Task —
Count the lines of the data below that contain the string "Open", treating uppercase and lowercase letters as different. Give only the number.

Word and element location records —

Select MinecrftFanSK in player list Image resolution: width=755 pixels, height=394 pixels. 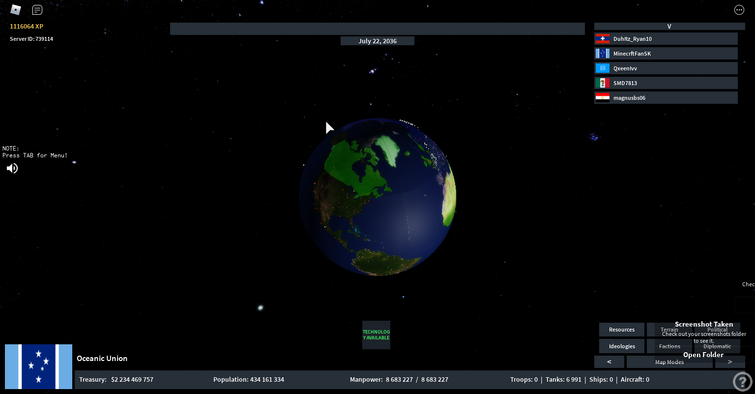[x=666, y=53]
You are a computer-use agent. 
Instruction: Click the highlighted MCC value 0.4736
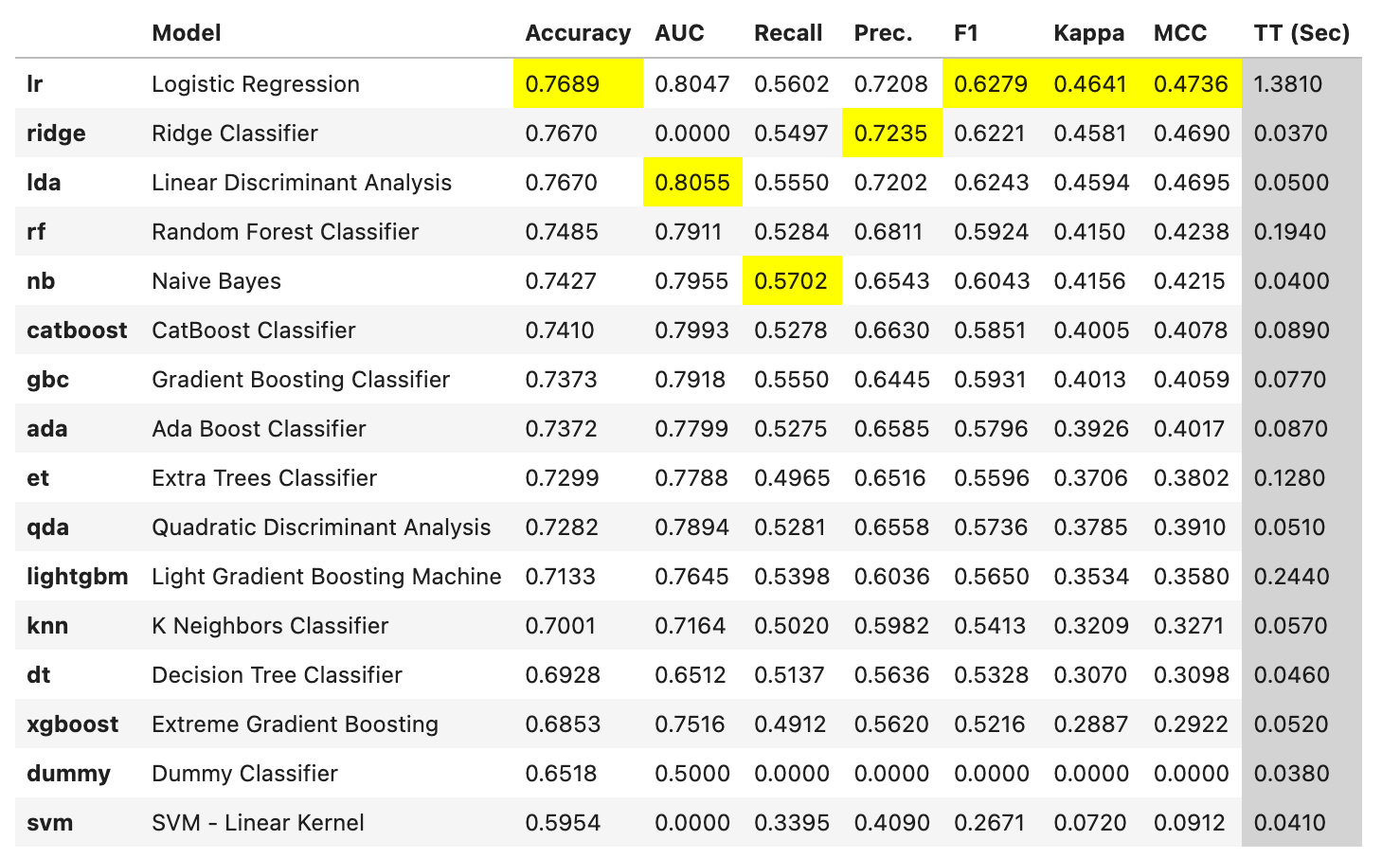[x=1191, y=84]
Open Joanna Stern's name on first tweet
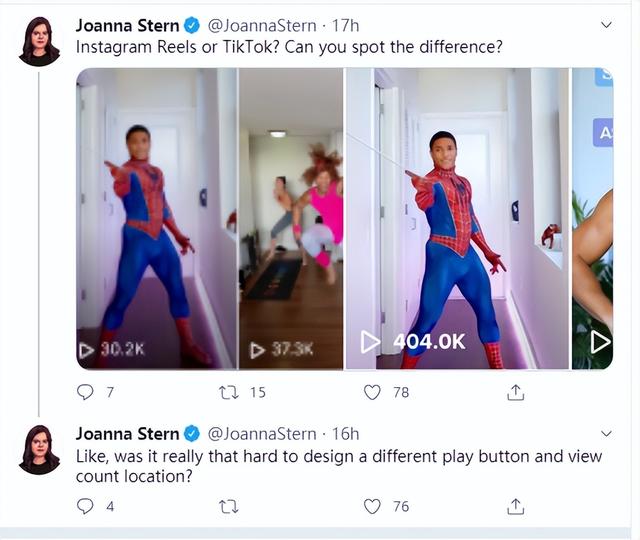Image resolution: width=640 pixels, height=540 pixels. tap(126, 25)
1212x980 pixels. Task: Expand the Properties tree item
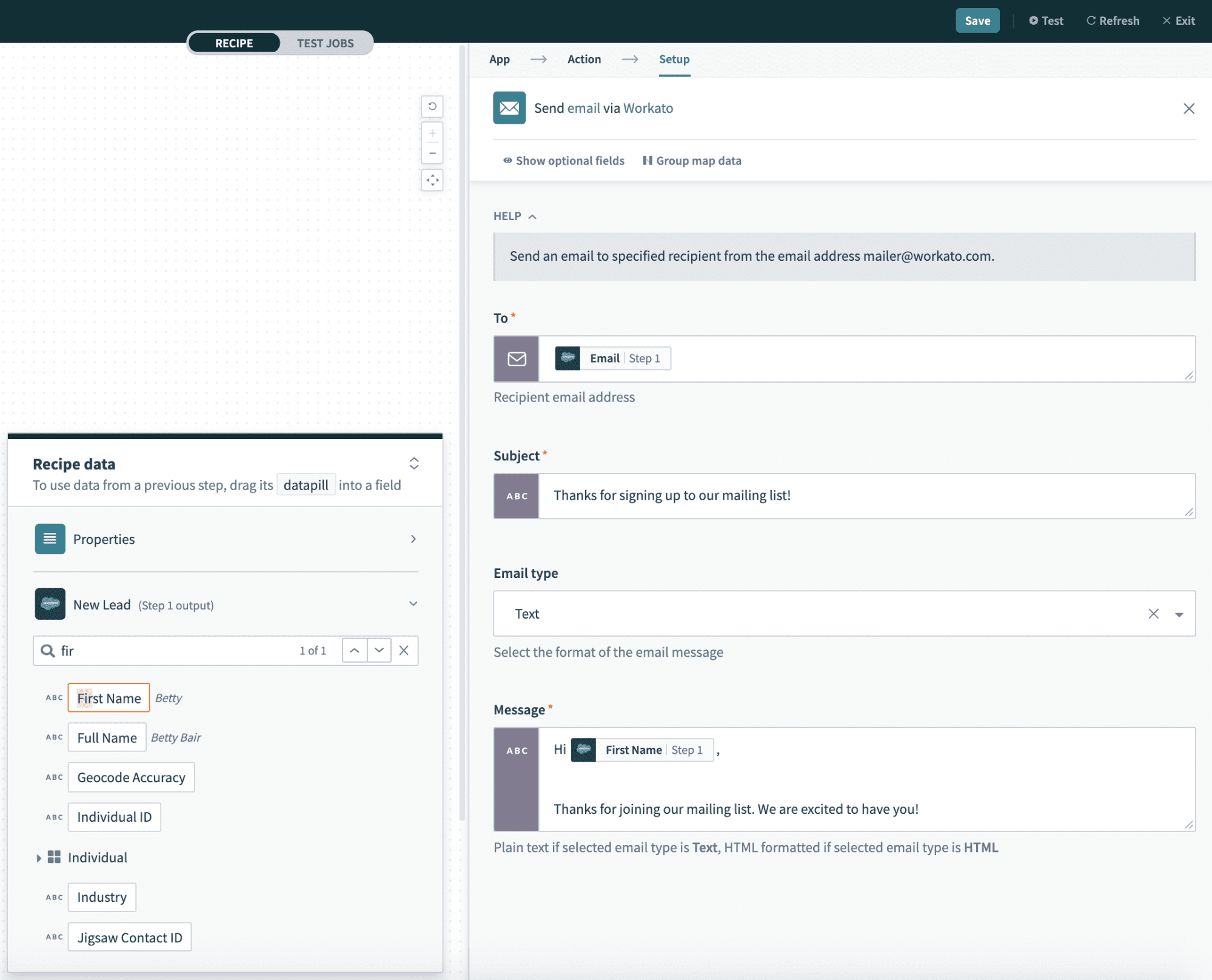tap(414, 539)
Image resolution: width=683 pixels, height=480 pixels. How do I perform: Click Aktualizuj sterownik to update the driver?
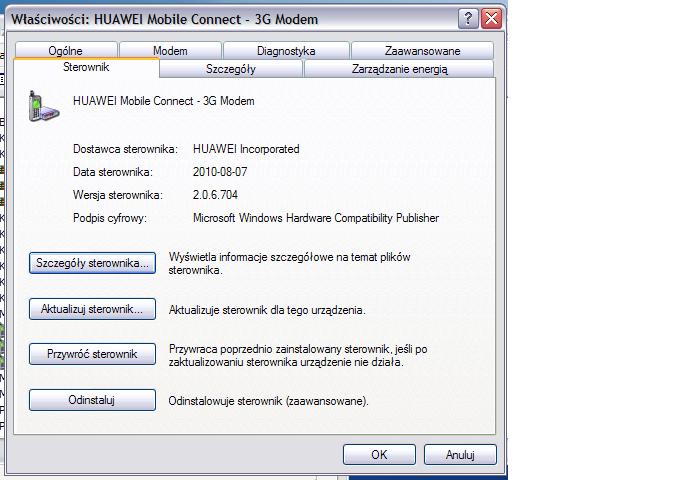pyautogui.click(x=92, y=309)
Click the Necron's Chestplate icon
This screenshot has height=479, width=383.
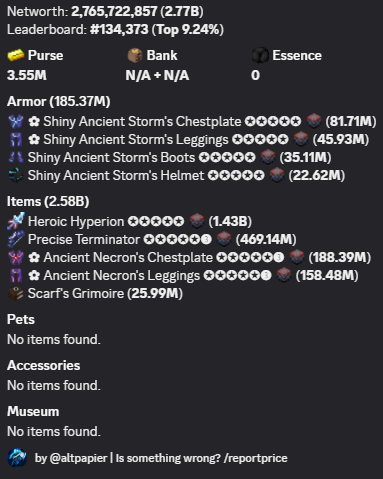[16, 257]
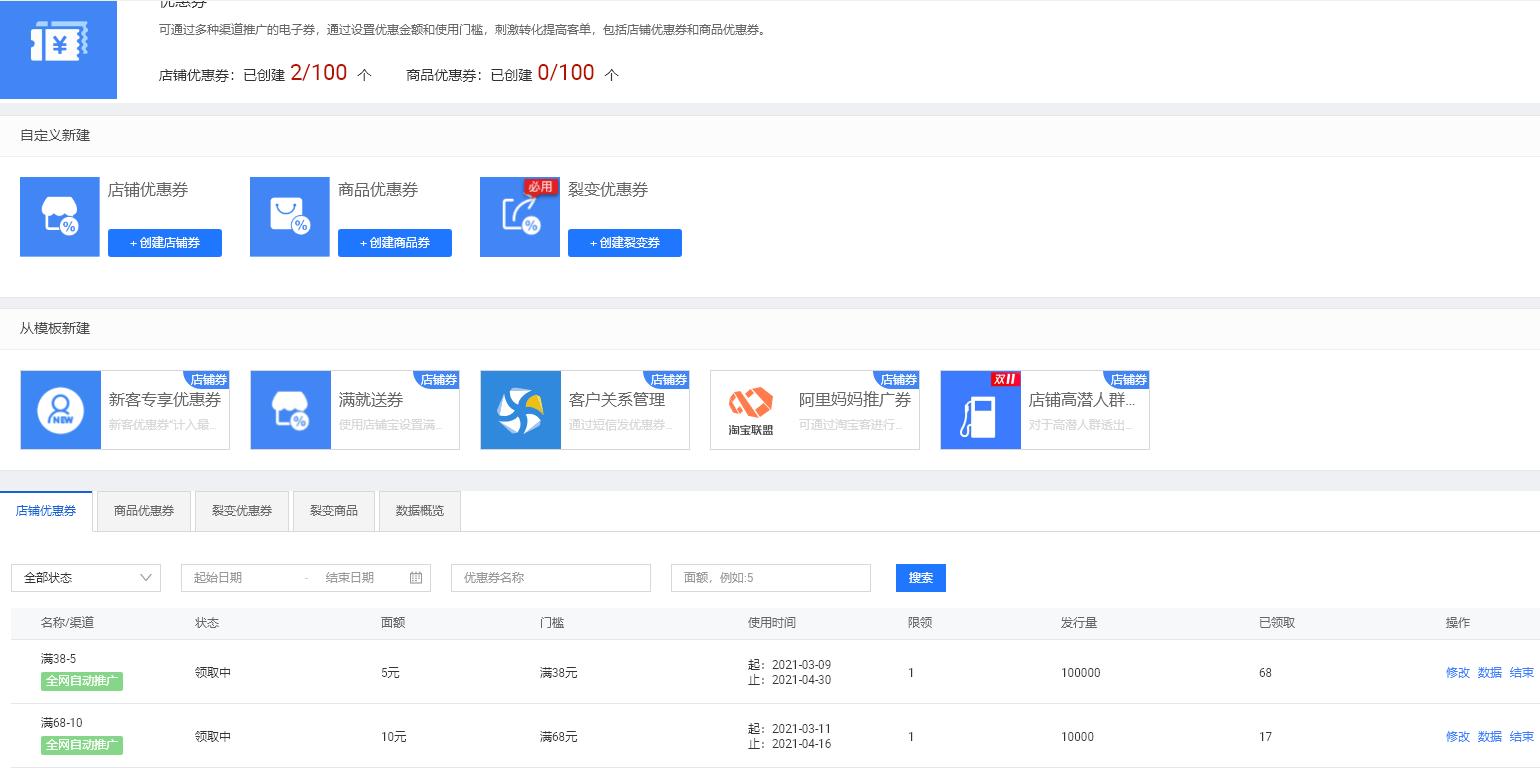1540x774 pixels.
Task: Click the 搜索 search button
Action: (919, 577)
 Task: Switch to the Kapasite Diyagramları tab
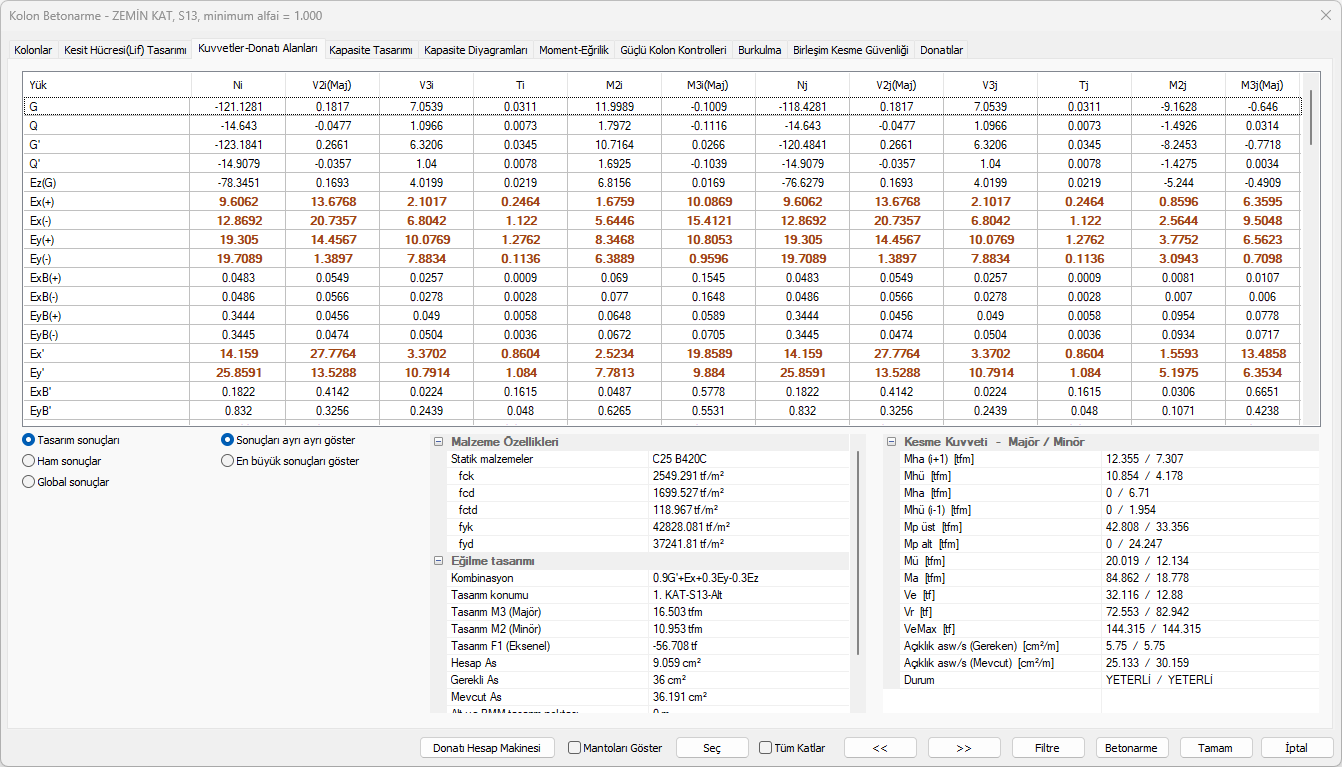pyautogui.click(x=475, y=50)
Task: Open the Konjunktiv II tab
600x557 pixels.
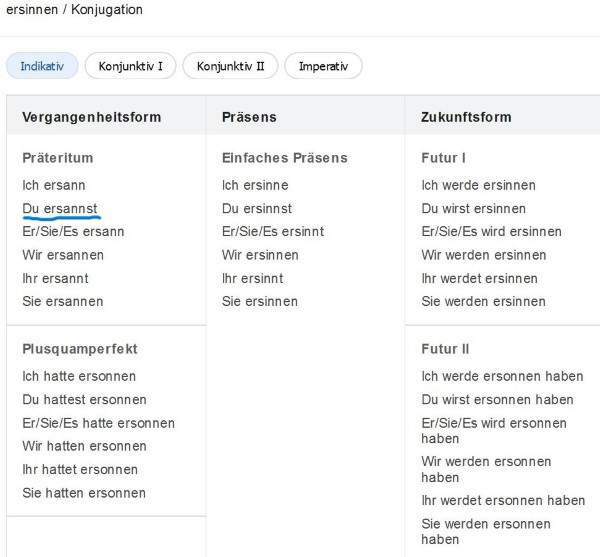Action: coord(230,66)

Completed task —
2